#### Set problem
In the entries running from the line with "Task: Open Запуск восстановления системы link" through the line with "point(114,204)", swap "Buy USDT" for "Sell USDT" and reproduce those lines with nothing else altered. Leave the pictures out.

Item-finding entries
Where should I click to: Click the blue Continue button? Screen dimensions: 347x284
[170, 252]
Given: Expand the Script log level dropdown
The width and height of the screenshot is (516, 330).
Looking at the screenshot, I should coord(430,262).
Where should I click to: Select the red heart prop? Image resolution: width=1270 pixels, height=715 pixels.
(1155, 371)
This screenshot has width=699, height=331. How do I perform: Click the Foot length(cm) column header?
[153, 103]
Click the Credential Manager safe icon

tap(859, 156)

...

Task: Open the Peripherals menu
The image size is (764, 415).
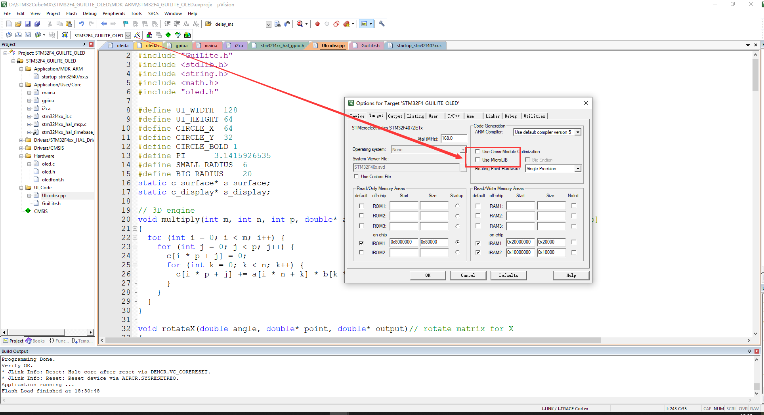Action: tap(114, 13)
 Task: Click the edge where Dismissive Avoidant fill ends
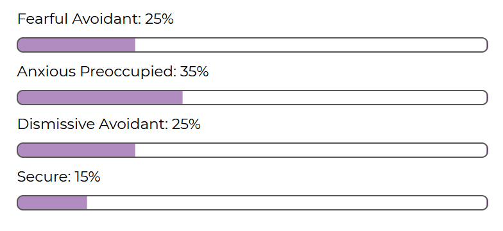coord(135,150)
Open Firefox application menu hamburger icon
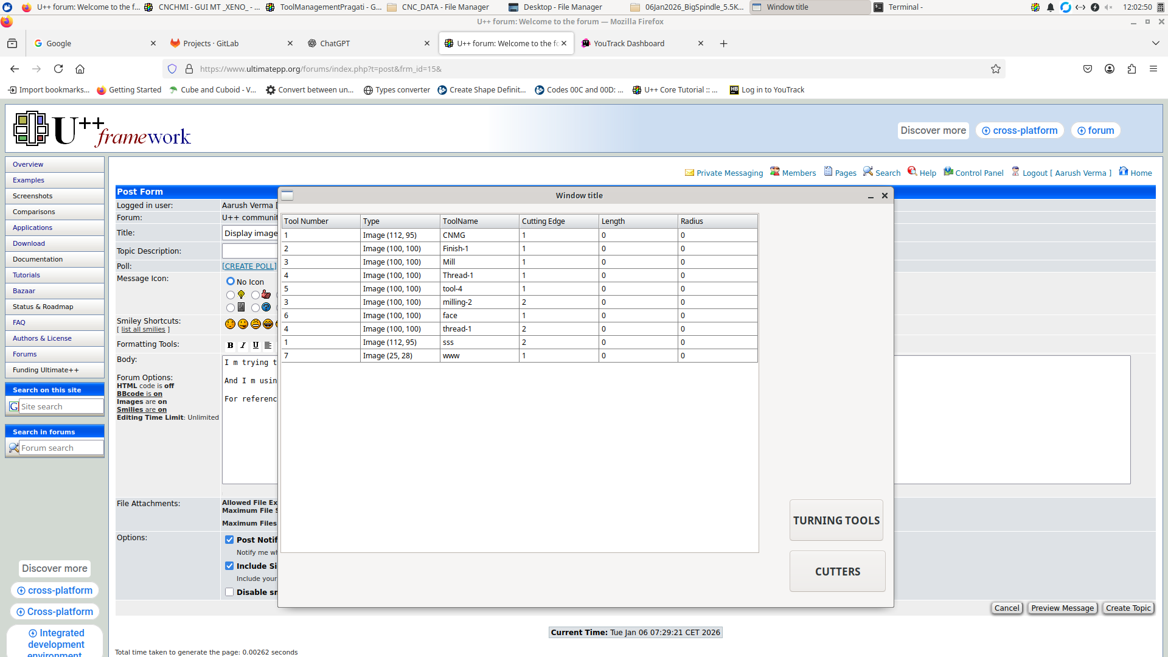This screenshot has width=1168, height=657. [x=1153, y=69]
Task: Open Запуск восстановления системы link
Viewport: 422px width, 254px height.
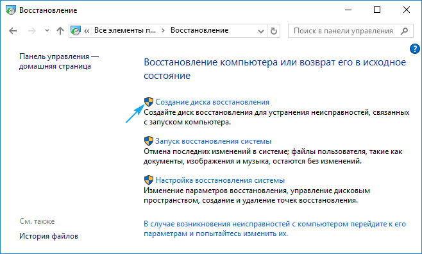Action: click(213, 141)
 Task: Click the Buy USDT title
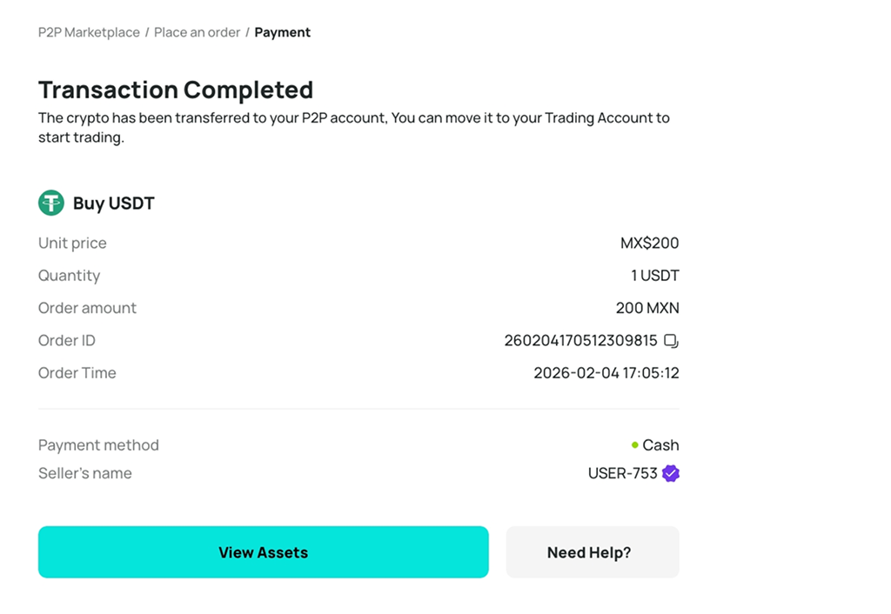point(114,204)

#### Expected output
Task: Open Запуск восстановления системы link
Viewport: 422px width, 254px height.
Action: click(213, 141)
 Task: Click the Sell USDT title
point(114,204)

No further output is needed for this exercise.